Example 13 includes a non-transitory computer readable medium comprising instructions that, when executed, cause at least one processor to, at least assign semantic labels to repository data to generate a training set, the semantic labels stored in a first semantic graph, the training set including a first code block associated with a first semantic label and a second code block associated with a second semantic label, generate a first block embedding based on the first code block and a second block embedding based on the second code block, link the first block embedding to the second block embedding to form a second semantic graph, and output at least one of the first code block or the second code block corresponding to a query based on the second semantic graph.

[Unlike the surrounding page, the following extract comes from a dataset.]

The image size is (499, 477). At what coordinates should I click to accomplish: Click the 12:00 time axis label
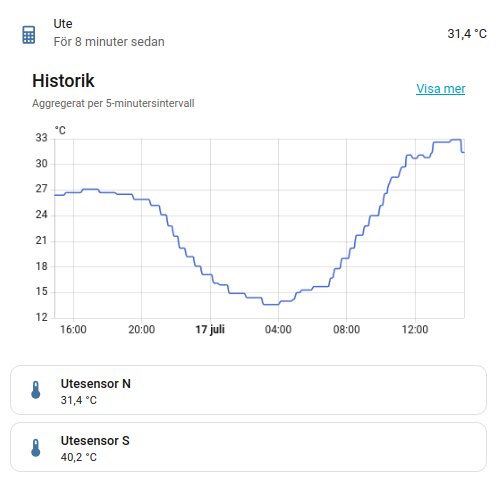pos(415,329)
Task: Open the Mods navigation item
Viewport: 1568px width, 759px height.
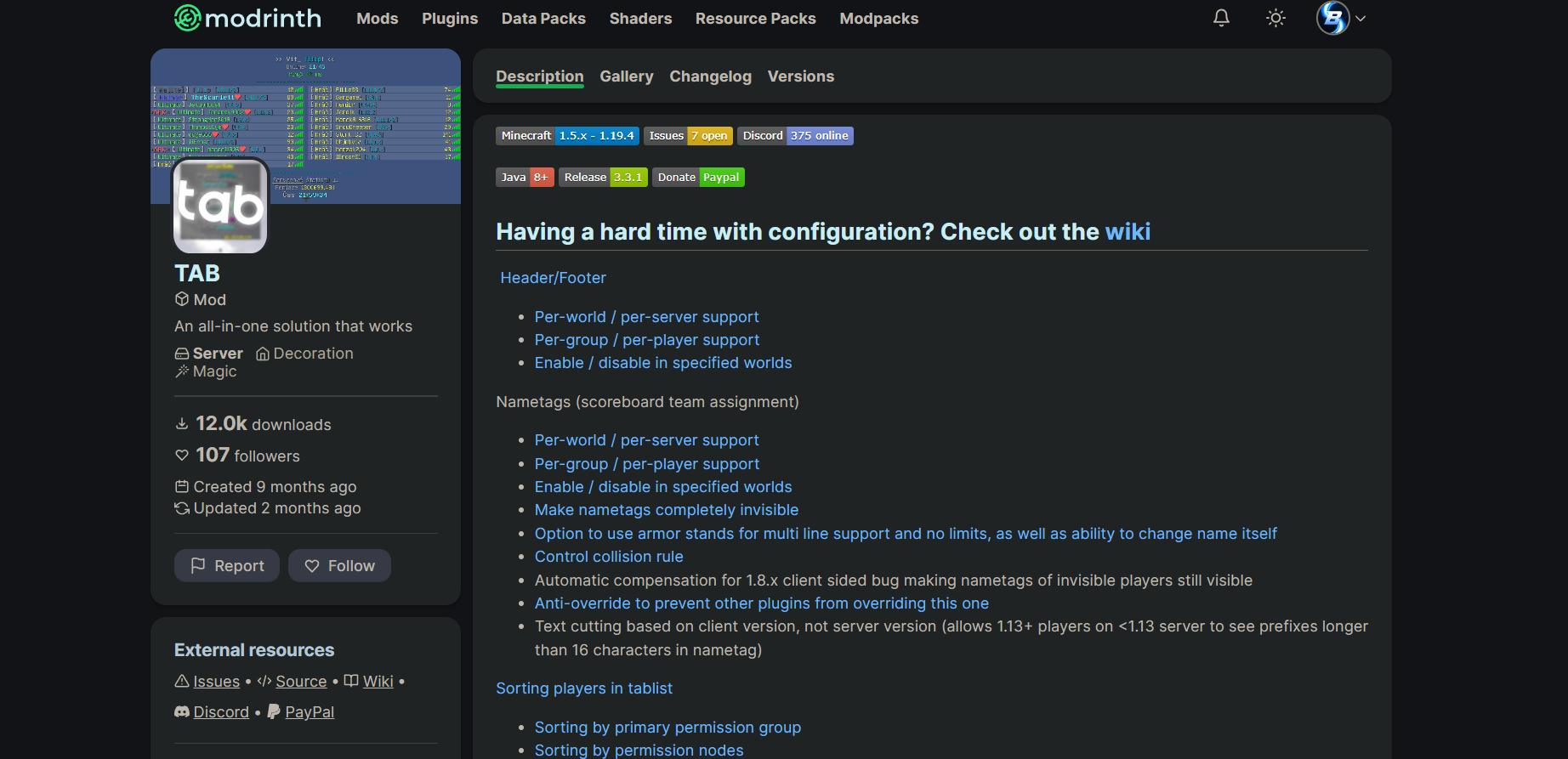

Example 14 includes the non-transitory computer readable medium as defined in example 13, wherein the instructions, when executed, further cause the at least one processor to, in response to determining the repository data includes code, identify an artifact in the code.
Example 15 includes the non-transitory computer readable medium as defined in example 14, wherein the artifact includes at least one of a comment, a file name, a function name, a unit test, a specification, a document, or a sequence diagram.
Example 16 includes the non-transitory computer readable medium as defined in example 13, wherein the instructions, when executed, further cause the at least one processor to, in response to determining the repository data does not include code, process the repository data using natural language comprehension.
Example 17 includes the non-transitory computer readable medium as defined in example 13, wherein the training set includes a third code block, and the instructions, when executed, further cause the at least one processor to assign the first semantic label to the first code block and the third code block, and the second semantic label to the second code block to generate a labeled training set.
Example 18 includes the non-transitory computer readable medium as defined in example 17, wherein the instructions, when executed, further cause the at least one processor to generate a third block embedding based on the third code block, and aggregate the first block embedding and the third block embedding to generate a semantic embedding.
Example 19 includes the non-transitory computer readable medium as defined in example 13, wherein the instructions, when executed, further cause the at least one processor to input the first code block and the second code block into a deep neural network.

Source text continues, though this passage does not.